Work item => Each line below that contains the word "screenshot" is to be counted; give only the final number.

[Saved entries]
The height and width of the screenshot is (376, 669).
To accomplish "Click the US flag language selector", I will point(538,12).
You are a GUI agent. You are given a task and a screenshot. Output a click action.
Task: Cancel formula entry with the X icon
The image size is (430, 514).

Expected output => 2